At the outset, Paul fails the physical fitness portion of the police exam once again and is consoled by his mother's home cooking and words of encouragement from his daughter Maya (Raini Rodriguez). We learn that his wife was an illegal alien who married him to secure citizenship and then skedaddled, leaving him to raise Maya by himself. She and her grandmother (Shirley Knight) believe the key to Paul's happiness is romance not smaller portions. They keep pestering him to find a girlfriend, going so far as to register him on an Internet dating sight and telling little white lies to boost his appeal.

His profile doesn't get any hits but Paul isn't terribly keen because a new girl at work has caught his eye. Amy (Jayma Mays) sells hair extensions at a kiosk called "Unbeweaveable." Unfortunately, his bumbling attempts to ask her out her are torpedoed one night when all the mall workers meet at a restaurant and he gets filthy drunk.

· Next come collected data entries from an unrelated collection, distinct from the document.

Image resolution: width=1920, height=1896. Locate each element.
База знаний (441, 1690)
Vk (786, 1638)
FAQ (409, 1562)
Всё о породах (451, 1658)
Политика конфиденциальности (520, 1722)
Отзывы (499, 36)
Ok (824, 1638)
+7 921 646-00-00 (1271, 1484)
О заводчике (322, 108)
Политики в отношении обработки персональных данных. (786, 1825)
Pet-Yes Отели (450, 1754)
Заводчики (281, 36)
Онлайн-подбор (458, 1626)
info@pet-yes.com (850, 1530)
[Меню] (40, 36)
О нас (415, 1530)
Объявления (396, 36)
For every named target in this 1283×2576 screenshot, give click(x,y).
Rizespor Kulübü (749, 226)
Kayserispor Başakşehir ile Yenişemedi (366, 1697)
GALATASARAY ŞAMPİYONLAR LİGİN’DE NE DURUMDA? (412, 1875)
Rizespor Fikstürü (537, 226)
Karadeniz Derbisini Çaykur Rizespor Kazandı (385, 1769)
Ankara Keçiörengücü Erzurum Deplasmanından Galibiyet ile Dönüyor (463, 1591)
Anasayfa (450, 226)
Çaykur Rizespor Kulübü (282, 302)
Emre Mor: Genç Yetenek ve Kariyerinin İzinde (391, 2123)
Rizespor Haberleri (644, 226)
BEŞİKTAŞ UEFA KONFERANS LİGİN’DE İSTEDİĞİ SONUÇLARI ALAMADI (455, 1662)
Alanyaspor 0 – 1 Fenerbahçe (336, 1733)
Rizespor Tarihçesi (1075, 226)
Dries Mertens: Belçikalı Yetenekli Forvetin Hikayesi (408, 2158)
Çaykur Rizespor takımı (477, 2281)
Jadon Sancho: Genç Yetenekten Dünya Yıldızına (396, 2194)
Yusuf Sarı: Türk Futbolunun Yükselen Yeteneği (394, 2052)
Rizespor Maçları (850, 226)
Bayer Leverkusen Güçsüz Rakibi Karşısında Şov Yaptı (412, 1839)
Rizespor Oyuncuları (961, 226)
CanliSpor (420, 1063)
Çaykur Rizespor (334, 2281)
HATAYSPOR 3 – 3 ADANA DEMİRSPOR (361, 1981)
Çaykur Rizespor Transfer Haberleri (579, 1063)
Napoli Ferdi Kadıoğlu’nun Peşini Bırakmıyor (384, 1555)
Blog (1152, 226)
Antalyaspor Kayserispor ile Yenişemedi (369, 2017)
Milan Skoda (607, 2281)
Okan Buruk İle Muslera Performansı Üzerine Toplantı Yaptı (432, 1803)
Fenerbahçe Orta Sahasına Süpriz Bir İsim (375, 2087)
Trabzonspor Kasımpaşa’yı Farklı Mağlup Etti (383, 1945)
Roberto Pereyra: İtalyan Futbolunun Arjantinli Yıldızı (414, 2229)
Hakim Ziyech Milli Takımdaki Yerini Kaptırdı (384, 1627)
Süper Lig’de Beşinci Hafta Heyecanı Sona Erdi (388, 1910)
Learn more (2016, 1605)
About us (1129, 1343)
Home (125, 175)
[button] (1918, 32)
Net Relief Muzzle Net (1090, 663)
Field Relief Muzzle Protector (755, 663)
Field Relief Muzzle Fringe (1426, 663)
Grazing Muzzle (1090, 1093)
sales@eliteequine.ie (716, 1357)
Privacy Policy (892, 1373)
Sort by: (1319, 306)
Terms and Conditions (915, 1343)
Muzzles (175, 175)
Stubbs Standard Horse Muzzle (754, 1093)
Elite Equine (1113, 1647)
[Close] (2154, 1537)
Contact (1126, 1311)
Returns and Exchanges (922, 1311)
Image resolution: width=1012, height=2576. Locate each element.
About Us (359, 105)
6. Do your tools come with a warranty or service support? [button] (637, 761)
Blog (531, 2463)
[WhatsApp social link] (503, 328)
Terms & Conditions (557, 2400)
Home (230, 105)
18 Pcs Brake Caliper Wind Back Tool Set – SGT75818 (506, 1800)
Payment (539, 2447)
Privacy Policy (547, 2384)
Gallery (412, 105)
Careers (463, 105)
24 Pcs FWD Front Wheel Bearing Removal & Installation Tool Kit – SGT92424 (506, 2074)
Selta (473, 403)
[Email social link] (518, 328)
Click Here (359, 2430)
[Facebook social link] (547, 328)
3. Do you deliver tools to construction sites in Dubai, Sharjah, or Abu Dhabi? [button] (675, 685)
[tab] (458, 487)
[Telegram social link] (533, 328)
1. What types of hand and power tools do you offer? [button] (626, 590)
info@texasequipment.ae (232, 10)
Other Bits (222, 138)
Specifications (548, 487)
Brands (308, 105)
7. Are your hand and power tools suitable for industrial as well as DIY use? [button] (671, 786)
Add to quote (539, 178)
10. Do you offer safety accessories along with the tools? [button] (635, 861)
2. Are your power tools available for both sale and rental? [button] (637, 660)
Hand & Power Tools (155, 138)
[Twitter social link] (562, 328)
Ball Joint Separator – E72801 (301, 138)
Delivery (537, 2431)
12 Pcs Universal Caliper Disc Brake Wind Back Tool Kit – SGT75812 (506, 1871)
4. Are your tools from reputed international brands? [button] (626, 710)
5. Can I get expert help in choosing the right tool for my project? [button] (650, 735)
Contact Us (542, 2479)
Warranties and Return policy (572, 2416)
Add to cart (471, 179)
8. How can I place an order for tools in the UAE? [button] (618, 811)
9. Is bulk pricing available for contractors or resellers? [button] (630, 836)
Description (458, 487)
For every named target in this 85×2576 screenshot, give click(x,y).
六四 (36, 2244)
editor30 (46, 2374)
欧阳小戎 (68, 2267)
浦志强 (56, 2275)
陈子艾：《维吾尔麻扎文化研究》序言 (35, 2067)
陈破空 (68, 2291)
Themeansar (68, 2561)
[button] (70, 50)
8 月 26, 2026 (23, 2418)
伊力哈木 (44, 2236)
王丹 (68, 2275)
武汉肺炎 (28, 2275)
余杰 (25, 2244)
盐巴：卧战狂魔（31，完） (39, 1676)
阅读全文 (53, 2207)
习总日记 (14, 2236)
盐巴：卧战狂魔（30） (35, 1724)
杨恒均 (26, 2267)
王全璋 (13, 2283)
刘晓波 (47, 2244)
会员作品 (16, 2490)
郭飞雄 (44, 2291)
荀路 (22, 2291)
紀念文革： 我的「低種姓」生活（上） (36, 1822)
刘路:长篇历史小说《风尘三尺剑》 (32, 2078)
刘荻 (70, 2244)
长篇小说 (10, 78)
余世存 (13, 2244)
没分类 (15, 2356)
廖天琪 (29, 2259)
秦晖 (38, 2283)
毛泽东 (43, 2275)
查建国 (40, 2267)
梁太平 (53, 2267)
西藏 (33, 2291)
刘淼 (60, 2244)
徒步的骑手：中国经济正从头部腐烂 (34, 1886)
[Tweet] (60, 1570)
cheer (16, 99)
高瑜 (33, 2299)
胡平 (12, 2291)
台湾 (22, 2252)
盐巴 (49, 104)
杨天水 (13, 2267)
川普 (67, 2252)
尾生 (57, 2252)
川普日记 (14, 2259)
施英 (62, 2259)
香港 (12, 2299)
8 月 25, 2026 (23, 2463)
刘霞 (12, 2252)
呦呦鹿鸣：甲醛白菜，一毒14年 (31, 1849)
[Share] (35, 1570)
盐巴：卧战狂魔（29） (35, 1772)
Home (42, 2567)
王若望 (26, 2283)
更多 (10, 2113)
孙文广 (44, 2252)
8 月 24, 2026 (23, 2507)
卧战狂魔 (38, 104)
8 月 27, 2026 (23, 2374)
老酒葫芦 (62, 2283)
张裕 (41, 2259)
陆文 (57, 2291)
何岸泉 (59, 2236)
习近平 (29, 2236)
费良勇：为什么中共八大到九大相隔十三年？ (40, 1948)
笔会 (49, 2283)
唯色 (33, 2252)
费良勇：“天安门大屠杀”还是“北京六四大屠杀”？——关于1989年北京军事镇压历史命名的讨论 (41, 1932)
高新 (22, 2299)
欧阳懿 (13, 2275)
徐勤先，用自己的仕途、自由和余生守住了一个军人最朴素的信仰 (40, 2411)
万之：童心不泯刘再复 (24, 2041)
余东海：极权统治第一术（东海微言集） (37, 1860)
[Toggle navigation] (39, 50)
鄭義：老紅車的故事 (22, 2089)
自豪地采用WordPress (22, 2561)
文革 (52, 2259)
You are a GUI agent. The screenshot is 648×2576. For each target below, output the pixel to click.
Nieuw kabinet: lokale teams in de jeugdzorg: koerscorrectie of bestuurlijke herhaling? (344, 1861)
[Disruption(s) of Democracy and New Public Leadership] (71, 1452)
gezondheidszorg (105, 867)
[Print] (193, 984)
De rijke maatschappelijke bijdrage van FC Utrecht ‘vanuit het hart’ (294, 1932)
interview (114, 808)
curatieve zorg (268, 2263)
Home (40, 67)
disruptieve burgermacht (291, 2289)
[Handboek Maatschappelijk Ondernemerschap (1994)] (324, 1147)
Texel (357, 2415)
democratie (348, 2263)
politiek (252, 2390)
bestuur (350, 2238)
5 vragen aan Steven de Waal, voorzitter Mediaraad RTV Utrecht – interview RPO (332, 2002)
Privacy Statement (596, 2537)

Not to worry. His chance to prove his mettle comes soon enough. On the Friday after Thanksgiving, traditionally the busiest shopping day of the year, a gang of scruffy thieves armed with guns and Extreme sports skills (among the actors cast are actual skateboarders, bikers and athletes from the X-Games) overrun the mall and take hostages. Naturally, Amy is among those imperiled and Paul steps up and derails their scheme, showing that beneath layers of insulation lies an agile, capable and caring stud. He wins the girl and the respect of his many detractors in the process.

While Paul Blart: Mall Cop never stops making fun of its protagonist, it's not particularly mean or base. Suitable for family viewing, the movie's self-deprecating and largely good-natured humor is tame enough to affirm a positive message about society's obsession with gaining and losing weight.

Director Steve Carr's effort isn't an accomplished piece of filmmaking, but its faults can be overlooked given its sense of empathy. Its wisdom boils down to a request Paul makes of Amy about midway through after making a disgusting fool of himself, "Don't write me off." 

(Released by Sony Pictures and rated "PG" for some violence, mild crude and suggestive humor, and language.)